About this exercise: Please write out every record exactly, but keep any images out of it.
-------- Source data
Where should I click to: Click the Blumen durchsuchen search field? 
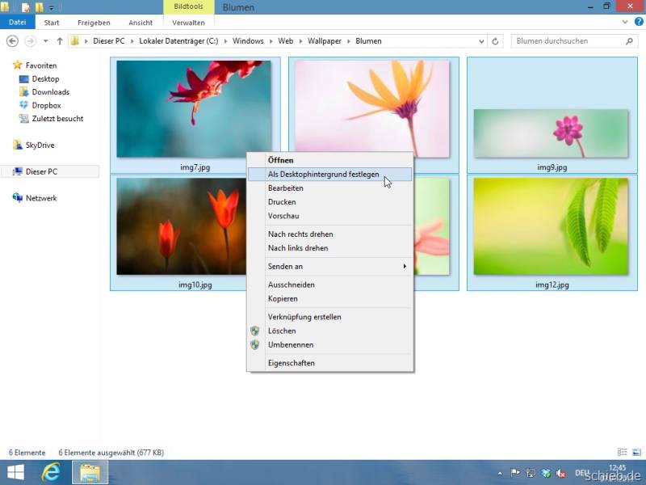click(x=565, y=41)
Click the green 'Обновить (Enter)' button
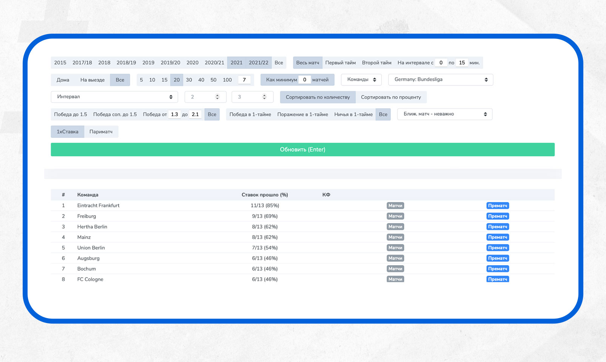606x362 pixels. (x=303, y=149)
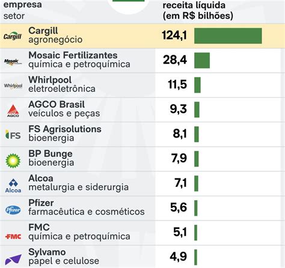The width and height of the screenshot is (285, 268).
Task: Open the Mosaic Fertilizantes company name
Action: coord(73,55)
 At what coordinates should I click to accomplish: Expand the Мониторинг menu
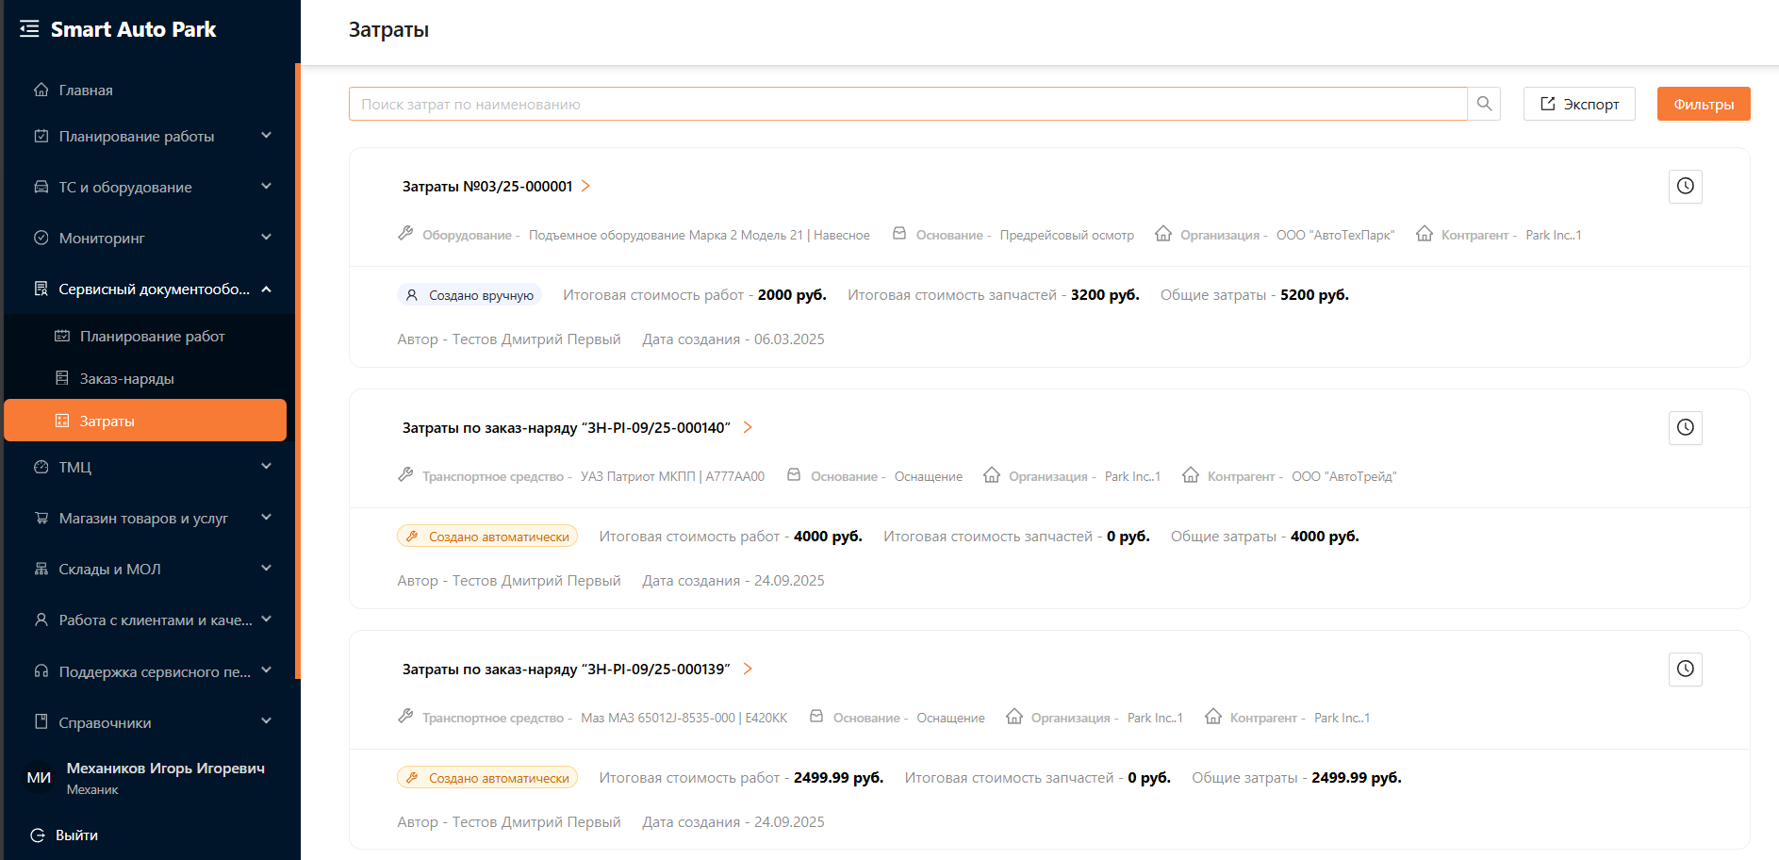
----------------
Finished exercise:
Where should I click to: Click the Blumen durchsuchen search field? 
click(x=565, y=41)
Click the green 'Обновить (Enter)' button
606x362 pixels. (x=303, y=149)
The width and height of the screenshot is (285, 268).
Task: Open the Mosaic Fertilizantes company name
Action: coord(73,55)
 At what coordinates should I click to accomplish: Expand the Мониторинг menu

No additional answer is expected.